To put the current state of international affairs in the most terribly brutal realpolitik terms: Is Ukraine worth the possibility of involving the United States and Russia, two nuclear powers that could destroy human life on earth, in a shooting war? And are the risks to their citizens and the world worth keeping Putin out of Ukraine?

These questions do not consider the morality of allowing a smaller country to be swallowed by a larger one, or a democratic one to be crushed by an authoritarian one. But that is the whole point of realpolitik.

Well, though, we have to take on Mabry and his application of realpolitik to the current situation.
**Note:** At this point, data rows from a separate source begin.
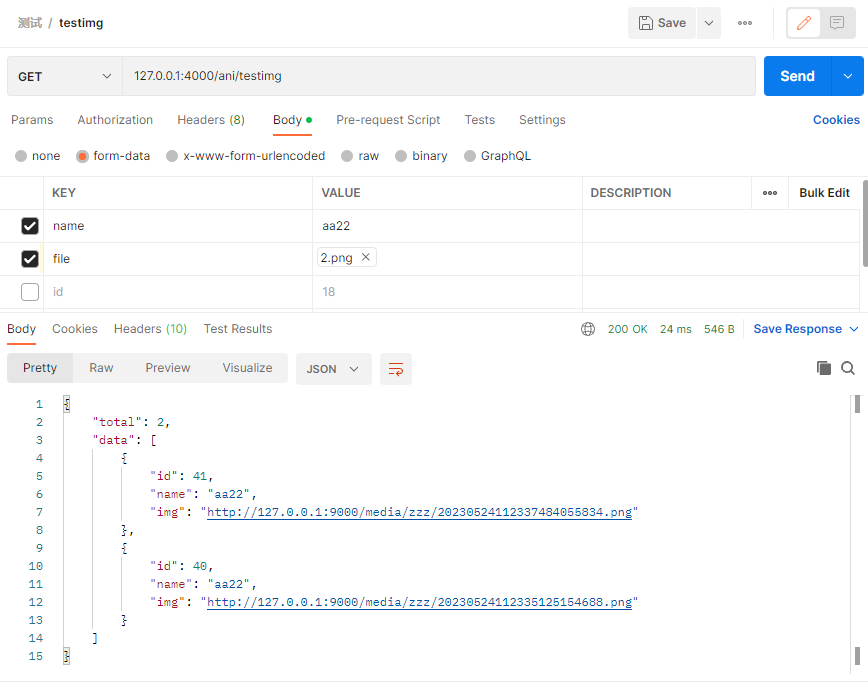The image size is (868, 684).
Task: Open the Cookies link
Action: pyautogui.click(x=836, y=120)
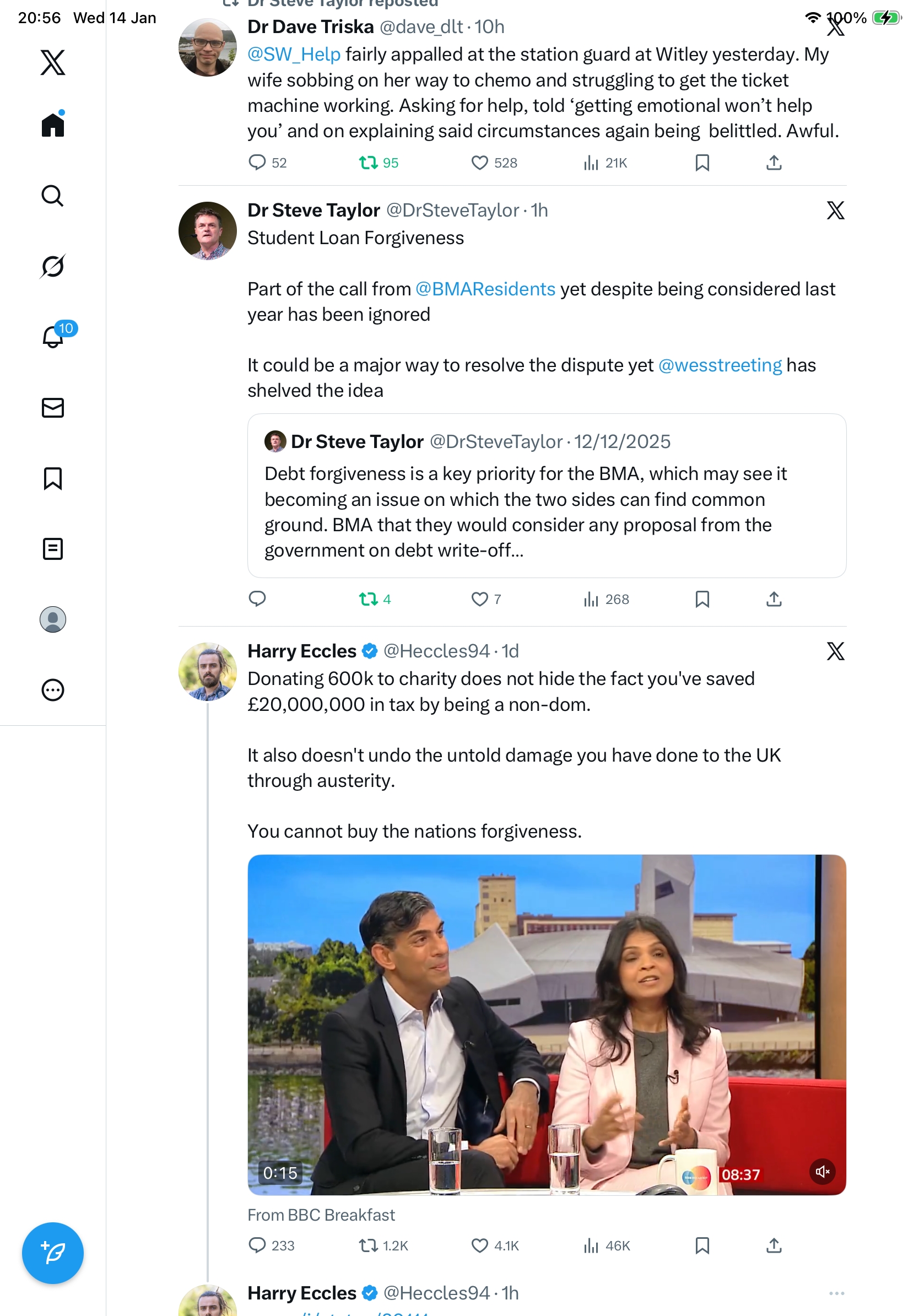This screenshot has height=1316, width=919.
Task: Open more menu on bottom Harry Eccles post
Action: pyautogui.click(x=836, y=1293)
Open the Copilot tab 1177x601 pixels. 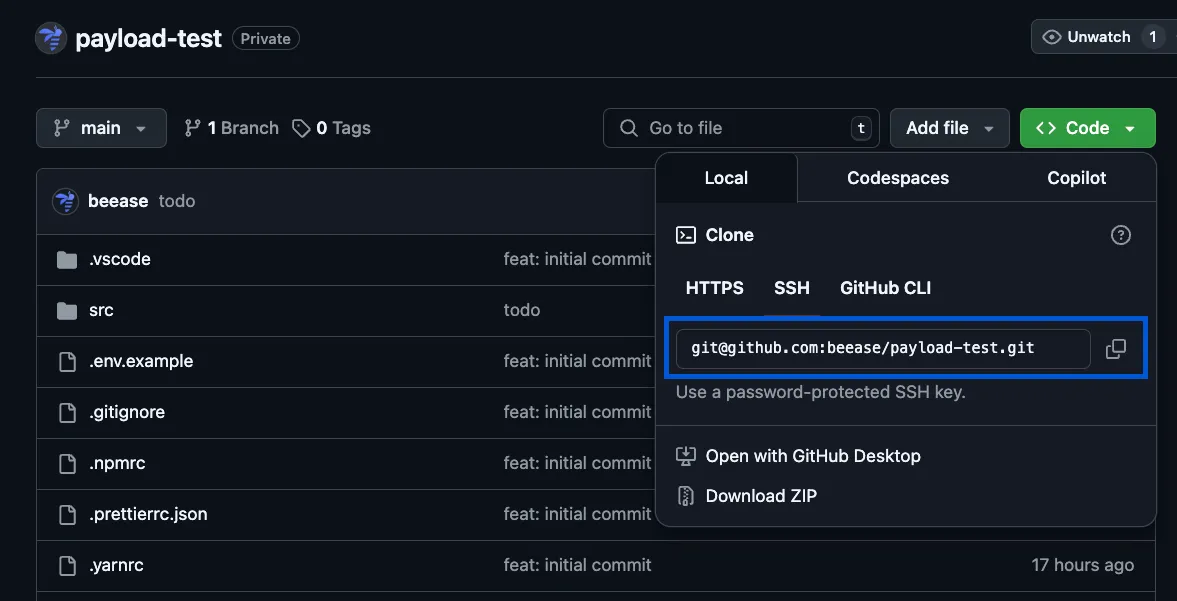(1076, 177)
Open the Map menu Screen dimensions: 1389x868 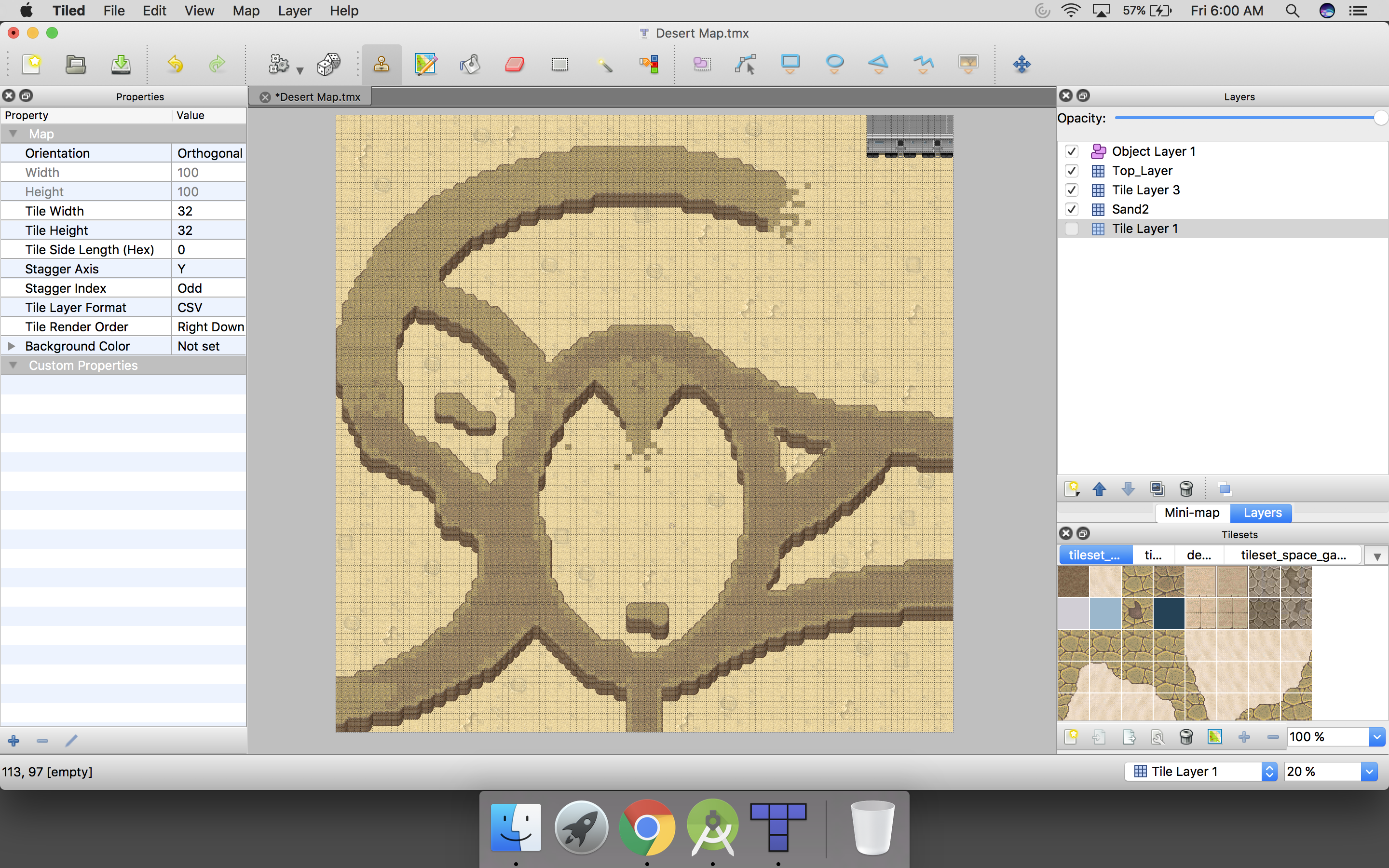click(245, 11)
If Ukraine falls, is that not a threat to democracy and the geopolitical stability of democracy and sovereignty around the globe?

We can apply Martin Luther King, Jr.’s words here and recognize that an injustice anywhere is a threat to justice everywhere.

Realpolitik means recognizing that the attack on the Ukraine is an attack on the world, a threat to all of us.

Mabry writes that the resistance to the contemporary strategy of realpolitik is a result of the fact that we see its brutal consequences in our contemporary wired up world:

But we have never had to watch realpolitik unfold in real time on 24/7 social media in a world of ubiquitous camera phones. And it complicates matters, especially for world leaders, like Biden and Putin. It makes the cruelty of traditional power politics transparent and ubiquitous.

And, yes, as we all witness it, we recognize the threat to us and others—that if we allow Russians to inflict this savagery on the people of Ukraine, we are legitimating it—making it kind of a “legitimate political discourse”—which means it could be coming our way next and certainly spreading around the globe in a way that portends, if not a World War III, a world of constant war, of the constant undermining of democracy.